As far as why this matters, Microsoft’s shares would have a far higher yield had its stock price not risen so much in 2018 and 2017. On a dividend-adjusted basis, Microsoft shares were up 88% since the first trading day of 2017, and the stock was last seen trading up 33% so far in 2018. Another consideration about the dividend and the share price gains is that Microsoft is currently worth more than $850 billion, putting the tech giant within striking range of having a $1 trillion market cap.
It also is no secret that investors hate seeing a dividend get cut, and no board of directors ever wants to vote to lower its dividend. That should, at least on the surface, imply that Microsoft has basic comfort levels with its consensus analyst earnings estimates in the quarters and years ahead. If it was worried that the earnings growth wouldn’t be there, then it would either not raise the dividend or would have raised it by less than the 9.5% that was announced.
Another issue to consider is that this likely will keep the dividend pressure going for technology rivals. 24/7 Wall St. has included some of the top technology dividend payers as a comparison, and all these companies have raised their dividends over time.
Apple Inc. (NASDAQ: AAPL) has a dividend yield of 1.35%, despite having reached a $1 trillion value and despite having far more cash on its books. Apple’s last dividend hike was by almost 16%, but it has the largest cash surplus in the world.
Applied Materials Inc. (NASDAQ: AMAT) has a 2.04% dividend, but that yield has risen because its shares have dropped handily. The last hike doubled of its dividend, but that was to become competitive in the eyes of dividend investors. Its market cap is also a fraction of other tech giants.
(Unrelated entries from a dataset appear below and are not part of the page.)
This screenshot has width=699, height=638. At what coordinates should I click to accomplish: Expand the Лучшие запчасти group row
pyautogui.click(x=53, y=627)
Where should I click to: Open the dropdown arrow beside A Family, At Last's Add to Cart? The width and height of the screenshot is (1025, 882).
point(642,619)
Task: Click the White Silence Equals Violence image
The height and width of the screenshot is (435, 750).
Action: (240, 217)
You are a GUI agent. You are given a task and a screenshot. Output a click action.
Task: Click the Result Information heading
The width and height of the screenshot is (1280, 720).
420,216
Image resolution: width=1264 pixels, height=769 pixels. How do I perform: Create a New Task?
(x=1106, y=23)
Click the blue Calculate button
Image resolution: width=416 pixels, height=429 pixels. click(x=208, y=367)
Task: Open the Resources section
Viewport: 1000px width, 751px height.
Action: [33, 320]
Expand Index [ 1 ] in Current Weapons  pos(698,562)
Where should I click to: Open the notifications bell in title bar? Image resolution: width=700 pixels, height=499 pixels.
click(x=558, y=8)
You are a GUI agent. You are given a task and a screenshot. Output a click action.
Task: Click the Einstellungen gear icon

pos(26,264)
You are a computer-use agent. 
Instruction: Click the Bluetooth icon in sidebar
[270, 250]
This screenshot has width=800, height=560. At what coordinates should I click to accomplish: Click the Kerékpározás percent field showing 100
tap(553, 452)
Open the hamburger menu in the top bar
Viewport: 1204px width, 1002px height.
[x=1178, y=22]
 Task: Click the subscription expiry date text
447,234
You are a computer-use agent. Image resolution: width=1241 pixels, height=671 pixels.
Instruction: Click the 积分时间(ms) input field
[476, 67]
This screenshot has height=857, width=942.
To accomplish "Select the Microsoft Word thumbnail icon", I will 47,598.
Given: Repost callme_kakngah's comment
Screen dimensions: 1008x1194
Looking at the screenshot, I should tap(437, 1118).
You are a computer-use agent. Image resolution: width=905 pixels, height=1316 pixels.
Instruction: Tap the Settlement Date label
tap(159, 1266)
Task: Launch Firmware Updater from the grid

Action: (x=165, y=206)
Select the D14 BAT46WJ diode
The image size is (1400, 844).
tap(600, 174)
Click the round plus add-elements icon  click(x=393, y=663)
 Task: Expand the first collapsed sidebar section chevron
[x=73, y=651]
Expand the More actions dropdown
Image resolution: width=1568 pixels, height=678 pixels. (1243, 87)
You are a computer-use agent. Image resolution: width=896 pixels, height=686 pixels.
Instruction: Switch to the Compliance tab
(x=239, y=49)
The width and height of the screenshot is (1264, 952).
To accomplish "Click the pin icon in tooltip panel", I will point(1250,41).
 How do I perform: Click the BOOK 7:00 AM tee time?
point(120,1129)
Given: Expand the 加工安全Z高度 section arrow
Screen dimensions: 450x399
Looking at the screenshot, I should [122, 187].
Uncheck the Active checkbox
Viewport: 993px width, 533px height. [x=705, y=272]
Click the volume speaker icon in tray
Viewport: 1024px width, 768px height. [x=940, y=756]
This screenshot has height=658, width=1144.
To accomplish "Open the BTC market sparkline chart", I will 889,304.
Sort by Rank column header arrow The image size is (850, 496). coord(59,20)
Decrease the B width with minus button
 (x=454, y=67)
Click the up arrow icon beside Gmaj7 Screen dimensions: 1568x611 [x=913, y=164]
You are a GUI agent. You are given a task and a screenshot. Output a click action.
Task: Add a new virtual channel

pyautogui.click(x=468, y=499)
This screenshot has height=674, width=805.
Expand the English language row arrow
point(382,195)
Cisco Systems Inc. (NASDAQ: CSCO) has become the king of dividends in technology with its almost 2.8% yield. Still, its market cap is way behind at $221 billion. Cisco’s last dividend hike was almost 14%.
Intel Corp. (NASDAQ: INTC) has a hefty dividend yield of 2.60%, and its market cap is just $212 billion. Intel’s last dividend hike was by 10%.
Before overly worrying about why Microsoft shares were down on Wednesday, it’s important to understand that some analysts and investors may have wanted more. That may sound like greed, but it’s par for the course in the investing community. Merrill Lynch recently kept a Buy rating on Microsoft, but it had forecast an expected 15% to 20% hike.
Reuters has noted that Morgan Stanley sees this as being below Microsoft’s trailing 12-month operating income growth of about 20% and that it may be less than investors were expecting. That said, Morgan Stanley previously noted a high probability of an above-average dividend hike.
Before assigning too much value on Morgan Stanley’s view, consider what an annualized payout of $1.84 per share means when you get into the numbers. Thomson Reuters has earnings estimates of $4.28 per share for fiscal year 2019 and $4.91 for fiscal 2020. Companies have to leave at least some buffer against earnings, and analysts and investors frequently punish companies if they pay out too much of their normalized earnings per share in dividends. After all, that can negatively impact an ability to spend on R&D and stock buybacks and to make acquisitions.
This dividend hike will be finalized at the Microsoft annual shareholder meeting set for November 28, 2018, but you can expect no objections. The dividend is payable on December 13 to shareholders of record on November 15, and the ex-dividend date, where the stock price will be reflected, will be November 14. Shareholders at the close of business on September 26, 2018, will be entitled to vote at the annual shareholders meeting.
Microsoft shares were last seen trading down 1.4% at $111.65 on Wednesday morning. Maybe some investors wanted a larger dividend hike, but having a nearly 10% dividend hike is still quite impressive. Microsoft has a 52-week trading range of $72.92 to $113.73 and a consensus analyst target price of $123.24.
Sometimes dividend hikes are well received and sometimes they are used as an excuse to take some profits. The latter seems to be the case for the time being.